There have been similar cases throughout Scotland in which decisions around the funding of youth work services have been made with little or no consultation with children and young people. The case of GYC shows the importance of taking a rights-based approach that involves children and young people in budgetary decisions from the outset.
“I joined the Glasgow Youth Council just under two years ago as a shy 15-year old who struggled to fit in. Now, as a result of being part of GYC I am a confident individual who has served on the executive board of the GYC and I am now running for the Scottish Youth Parliament, something I never would have seen myself doing had I not joined GYC. I was extremely disappointed by our city council’s possible decision to cut funding for the Youth Council as it is an invaluable resource for the young people of Glasgow.

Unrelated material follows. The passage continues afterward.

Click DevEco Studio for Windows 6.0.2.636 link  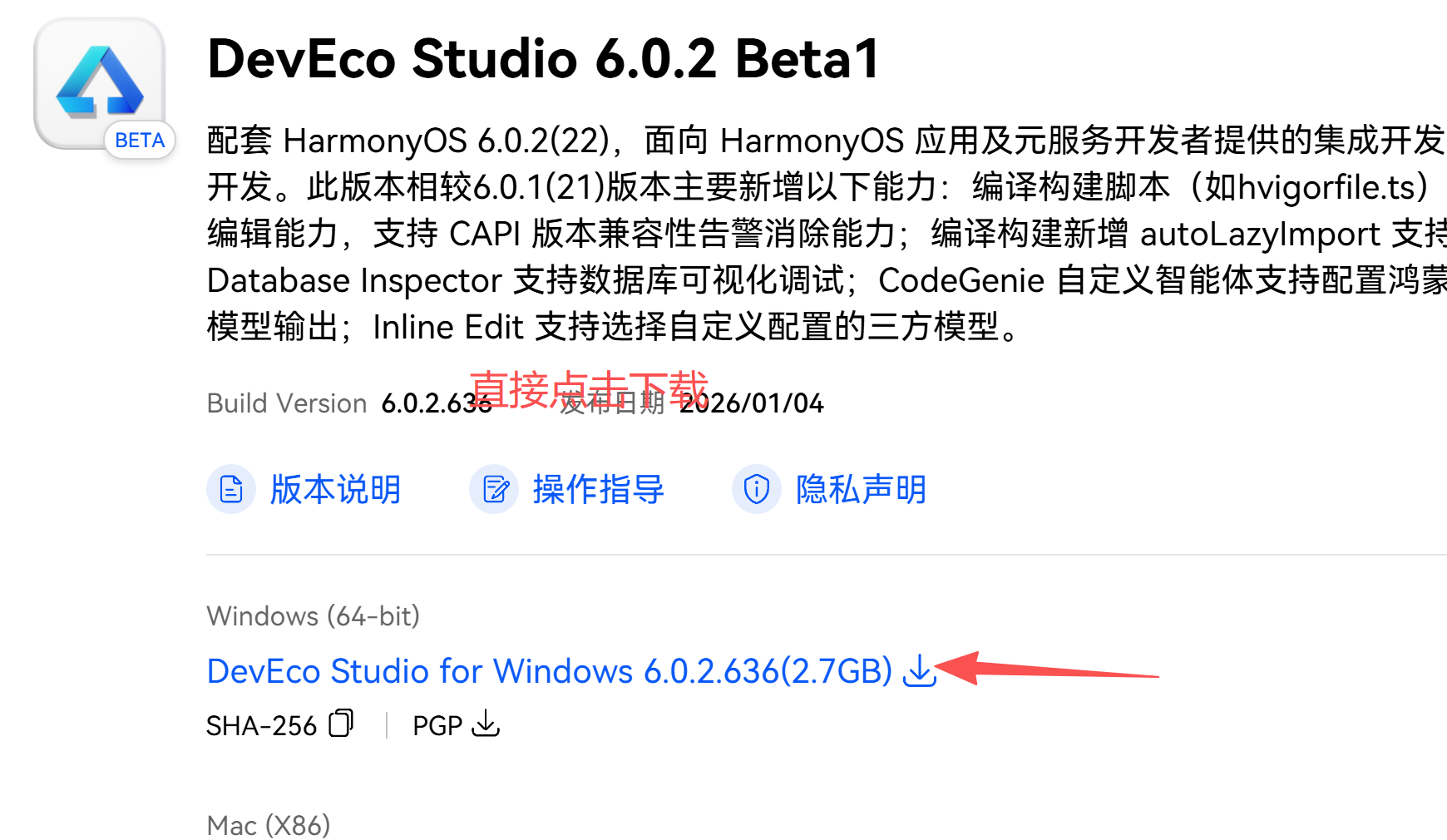[549, 671]
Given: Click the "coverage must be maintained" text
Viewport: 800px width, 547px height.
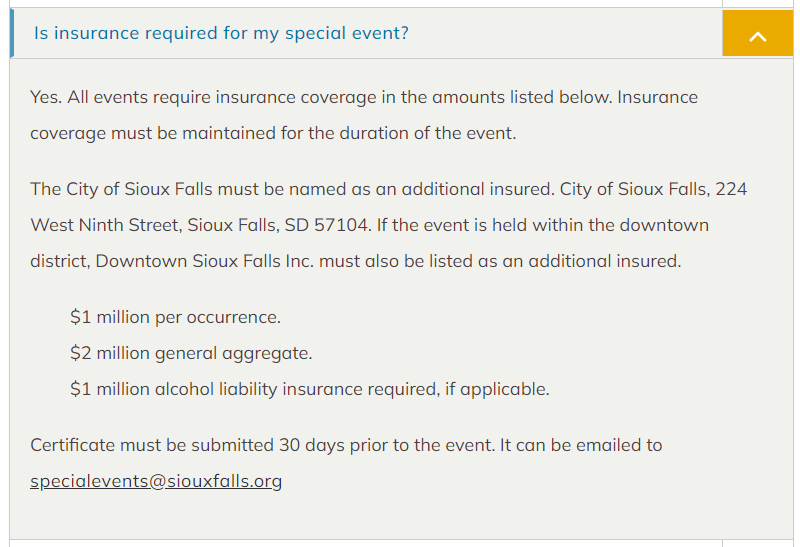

Without youth work as a whole, I would still be an insecure teenager who struggles to socialise with other people.”
(Ross, aged 17, member of Glasgow Youth Council)
Youth work – and the impact of cuts to youthwork services – impacts of a range of children’s human rights, including:
- Article 4, allocation of resources: children’s human rights must be at the forefront of all decision-making, including in relation to the allocation of resources.
- Article 12, right to participation: children’s views should be listened to and taken into account in all decisions that affect them.
- Article 13, right to information: children should be able access information in a way that is accessible.
- Article 31, right to culture, leisure and recreational life: children should be able to participate in freely in cultural and recreational activities, governments should make sure that all children have the opportunity to do so in an accessible way.
Youthwork – and in the case of GYC, youth politics – plays a vital role in supporting children and young people to have their voice heard more widely. It provides a way through which local authorities can work with children and young people to involve them in wider work within their community, for example in relation to local authority budgets, transport, planning and environmental decisions. Youthwork has also been shown to be of great value to local communities – spending on youth work has been estimated by YouthLink Scotland to give a return of £7 for every £1 of public money spent.
Recognising the importance of youthwork, Scottish Government has committed to developing a new National Youth Work Strategy from 2020 onwards. However, this needs to be matched with support and adequate resourcing for youthwork at a local level. As part of this, it is of vital importance that local authorities put steps in place to support children and young people’s involvement in local budget decisions. Whilst there have been positive developments across Scotland, more needs to be done.
Financial pressures and competing priorities always present challenges to local budgeting. Rights-based budgeting recognises these challenges whilst focusing on ensuring that available and existing resources are used in the best way possible in order to uphold children and young people’s rights. As Scotland move towards the incorporation of the UNCRC into Scots law, there will be more opportunities for children and young people to get involved in decision-making at a local level and work with local authorities to highlight the importance of adequately and sustainable resourced youthwork services.